═══ SOURCE TEXT ═══

Then, one week before the kidnapping, Nayeri led Newport Beach police officers on a chase after he refused to pull over for a routine traffic violation.
Nayeri crashed his vehicle, abandoned it and ran away, officials said. Police found surveillance equipment and videos inside the vehicle, which was impounded.
On Oct. 2, 2012, Handley, Nayeri and Kevorkian allegedly entered John Doe’s Newport Beach home, zip-tied his wrists, beat him severely and forced him into a van.
Authorities say the men also zip-tied and kidnapped the girlfriend of John Doe’s roommate and stole a large amount of cash.
The men then drove the victims to the desert, where they believed John Doe was hiding more cash. They are accused of torturing John Doe during the drive, by burning him with a blow torch and severely beating him for information on where the non-existent cash was located, officials said.
Once in the desert, authorities say the men mutilated John Doe by cutting off his penis and poured bleach on him to try and destroy any evidence. They then allegedly left both victims on the side of the road. The other victim, Jane Doe, was not physically harmed.
The defendants then left the area, “taking the victim’s penis with them so that it could never be reattached,” officials said.
Jane Doe eventually was able to free her feet and ran more than a mile in the dark until reaching a main road, where she flagged down a police car.
John Doe spent an “extensive period of time” recovering from his injuries in a hospital, officials said.
As part of the investigation, Handley’s vehicle was spotted in the victims’ neighborhood and police say they discovered evidence of the kidnapping and torture inside Handley’s home.
Nayeri’s DNA was found on that evidence, as was DNA from two other unidentified people.
Police later connected the video surveillance equipment and footage found in Nayeri’s vehicle to the kidnapping and torture of John Doe.
Kevorkian and Naomi Josett Rhodus (previously Kevorkian) were identified as potential suspects in the ordeal after the two were matched to the unidentified DNA profiles found in Handley’s home.
Kevorkian and Rhodus were arrested on Nov. 8, 2013, in Fresno by Newport Beach detectives. Rhodus is also accused of participating in the plan to kidnap and torture John Doe.
Officials say Nayeri fled the U.S. to Iran, where he remained for several months. Iran does not extradite suspects to the U.S., but on Nov. 7, 2013, Nayeri was arrested by the FBI at an airport in Prague while he was transferring flights from Iran to Spain to visit family. He then faced extradition proceedings in the Czech Republic.

═══ SOURCE DATA ═══

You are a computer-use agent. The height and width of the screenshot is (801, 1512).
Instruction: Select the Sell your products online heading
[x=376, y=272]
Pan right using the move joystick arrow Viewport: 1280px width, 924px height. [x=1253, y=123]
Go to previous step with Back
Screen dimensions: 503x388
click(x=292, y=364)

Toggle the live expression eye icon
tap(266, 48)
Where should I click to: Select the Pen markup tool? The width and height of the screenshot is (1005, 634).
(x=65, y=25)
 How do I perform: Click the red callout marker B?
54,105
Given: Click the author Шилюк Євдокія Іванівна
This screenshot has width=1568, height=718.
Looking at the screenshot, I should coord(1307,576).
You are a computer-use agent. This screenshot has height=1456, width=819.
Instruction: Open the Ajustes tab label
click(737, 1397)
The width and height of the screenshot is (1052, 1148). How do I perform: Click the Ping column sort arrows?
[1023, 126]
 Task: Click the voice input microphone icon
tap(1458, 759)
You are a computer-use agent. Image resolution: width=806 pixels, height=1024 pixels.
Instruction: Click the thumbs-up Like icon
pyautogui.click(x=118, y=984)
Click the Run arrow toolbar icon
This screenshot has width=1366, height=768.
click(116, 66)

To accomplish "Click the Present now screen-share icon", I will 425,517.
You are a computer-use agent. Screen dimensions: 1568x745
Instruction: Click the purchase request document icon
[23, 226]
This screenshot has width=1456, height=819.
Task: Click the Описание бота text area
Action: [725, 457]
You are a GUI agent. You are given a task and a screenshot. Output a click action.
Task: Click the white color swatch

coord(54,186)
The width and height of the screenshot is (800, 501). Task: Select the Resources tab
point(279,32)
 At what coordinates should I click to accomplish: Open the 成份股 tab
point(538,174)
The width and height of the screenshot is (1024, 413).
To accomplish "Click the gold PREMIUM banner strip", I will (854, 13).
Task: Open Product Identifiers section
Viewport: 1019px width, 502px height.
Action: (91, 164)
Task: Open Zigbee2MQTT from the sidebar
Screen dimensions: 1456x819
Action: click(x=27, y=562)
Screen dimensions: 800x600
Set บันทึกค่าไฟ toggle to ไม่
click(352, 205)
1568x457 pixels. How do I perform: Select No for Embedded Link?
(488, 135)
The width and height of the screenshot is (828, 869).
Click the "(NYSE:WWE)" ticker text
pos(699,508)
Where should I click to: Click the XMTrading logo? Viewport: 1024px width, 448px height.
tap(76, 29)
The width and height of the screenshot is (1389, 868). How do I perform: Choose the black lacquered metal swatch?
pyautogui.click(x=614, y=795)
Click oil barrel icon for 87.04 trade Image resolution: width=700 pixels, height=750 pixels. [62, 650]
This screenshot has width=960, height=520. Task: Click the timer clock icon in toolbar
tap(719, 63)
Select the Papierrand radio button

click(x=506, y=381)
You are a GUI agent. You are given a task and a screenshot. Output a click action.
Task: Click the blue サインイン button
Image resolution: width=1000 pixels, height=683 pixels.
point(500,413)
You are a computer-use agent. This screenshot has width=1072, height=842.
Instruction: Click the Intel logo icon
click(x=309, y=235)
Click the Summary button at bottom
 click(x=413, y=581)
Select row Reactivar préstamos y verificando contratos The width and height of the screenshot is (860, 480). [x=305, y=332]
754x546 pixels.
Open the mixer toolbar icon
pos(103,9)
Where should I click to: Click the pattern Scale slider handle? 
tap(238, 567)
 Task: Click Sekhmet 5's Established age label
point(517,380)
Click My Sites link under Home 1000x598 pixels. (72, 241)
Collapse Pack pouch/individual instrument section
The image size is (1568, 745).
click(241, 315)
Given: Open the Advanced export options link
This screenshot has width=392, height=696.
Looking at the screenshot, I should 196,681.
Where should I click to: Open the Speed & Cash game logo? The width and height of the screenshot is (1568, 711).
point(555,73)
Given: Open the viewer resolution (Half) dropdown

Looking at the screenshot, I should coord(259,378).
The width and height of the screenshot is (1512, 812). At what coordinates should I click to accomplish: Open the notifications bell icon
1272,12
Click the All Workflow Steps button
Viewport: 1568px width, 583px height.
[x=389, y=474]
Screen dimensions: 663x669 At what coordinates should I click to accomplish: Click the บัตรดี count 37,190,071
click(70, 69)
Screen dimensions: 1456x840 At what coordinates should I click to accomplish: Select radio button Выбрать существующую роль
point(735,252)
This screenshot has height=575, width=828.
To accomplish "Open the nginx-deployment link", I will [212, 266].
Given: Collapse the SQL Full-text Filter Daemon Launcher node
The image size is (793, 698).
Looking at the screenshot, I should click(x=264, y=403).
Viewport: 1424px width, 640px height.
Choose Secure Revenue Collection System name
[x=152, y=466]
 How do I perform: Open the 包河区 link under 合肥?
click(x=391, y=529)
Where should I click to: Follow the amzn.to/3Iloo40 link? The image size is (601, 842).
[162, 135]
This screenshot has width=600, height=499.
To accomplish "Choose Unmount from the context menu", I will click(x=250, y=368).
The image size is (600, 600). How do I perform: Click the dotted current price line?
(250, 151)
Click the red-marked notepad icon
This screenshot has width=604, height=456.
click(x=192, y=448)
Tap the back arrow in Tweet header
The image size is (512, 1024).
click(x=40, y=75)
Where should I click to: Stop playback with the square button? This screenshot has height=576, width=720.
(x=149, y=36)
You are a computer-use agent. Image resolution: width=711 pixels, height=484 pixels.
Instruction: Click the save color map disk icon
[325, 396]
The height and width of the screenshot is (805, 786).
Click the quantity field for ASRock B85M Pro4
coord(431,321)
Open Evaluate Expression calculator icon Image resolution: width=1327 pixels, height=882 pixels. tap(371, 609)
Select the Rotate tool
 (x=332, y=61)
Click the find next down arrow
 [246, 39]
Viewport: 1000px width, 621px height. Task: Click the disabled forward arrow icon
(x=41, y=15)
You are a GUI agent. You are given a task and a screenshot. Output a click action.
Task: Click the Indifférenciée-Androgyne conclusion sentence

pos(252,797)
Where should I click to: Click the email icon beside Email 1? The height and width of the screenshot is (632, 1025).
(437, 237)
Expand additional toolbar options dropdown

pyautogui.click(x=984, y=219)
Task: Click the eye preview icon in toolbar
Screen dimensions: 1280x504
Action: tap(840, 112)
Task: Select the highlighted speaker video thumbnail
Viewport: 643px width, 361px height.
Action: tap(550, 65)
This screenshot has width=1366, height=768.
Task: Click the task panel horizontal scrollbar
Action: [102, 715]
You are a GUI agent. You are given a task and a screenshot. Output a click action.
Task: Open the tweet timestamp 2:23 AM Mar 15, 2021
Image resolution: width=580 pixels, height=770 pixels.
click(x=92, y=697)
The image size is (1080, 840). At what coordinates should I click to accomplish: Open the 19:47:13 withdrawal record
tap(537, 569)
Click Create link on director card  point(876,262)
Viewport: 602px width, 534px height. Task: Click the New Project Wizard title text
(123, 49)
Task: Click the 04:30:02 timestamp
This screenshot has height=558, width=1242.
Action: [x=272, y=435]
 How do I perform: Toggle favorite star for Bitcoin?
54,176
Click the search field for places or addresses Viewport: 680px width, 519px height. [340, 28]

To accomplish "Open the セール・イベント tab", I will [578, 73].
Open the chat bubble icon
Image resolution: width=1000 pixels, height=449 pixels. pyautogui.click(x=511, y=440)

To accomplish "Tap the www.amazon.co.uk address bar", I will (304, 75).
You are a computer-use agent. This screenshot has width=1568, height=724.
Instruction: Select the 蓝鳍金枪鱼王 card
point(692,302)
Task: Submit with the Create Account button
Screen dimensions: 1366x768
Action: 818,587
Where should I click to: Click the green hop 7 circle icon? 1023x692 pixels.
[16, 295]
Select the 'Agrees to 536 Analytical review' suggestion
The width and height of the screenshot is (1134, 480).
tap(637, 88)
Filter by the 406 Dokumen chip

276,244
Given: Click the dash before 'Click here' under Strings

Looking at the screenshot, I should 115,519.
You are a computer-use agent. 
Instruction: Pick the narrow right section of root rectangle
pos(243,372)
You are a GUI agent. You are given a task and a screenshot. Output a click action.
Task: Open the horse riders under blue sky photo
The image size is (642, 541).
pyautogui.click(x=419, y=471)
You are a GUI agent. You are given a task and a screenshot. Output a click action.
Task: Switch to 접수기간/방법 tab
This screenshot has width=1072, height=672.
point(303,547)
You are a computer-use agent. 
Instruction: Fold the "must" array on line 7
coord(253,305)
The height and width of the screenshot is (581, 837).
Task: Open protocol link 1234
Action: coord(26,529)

═══

List every full calendar date (month, day and year) in the news excerpt about the kidnapping, in the order they appear.

Oct. 2, 2012
Nov. 8, 2013
Nov. 7, 2013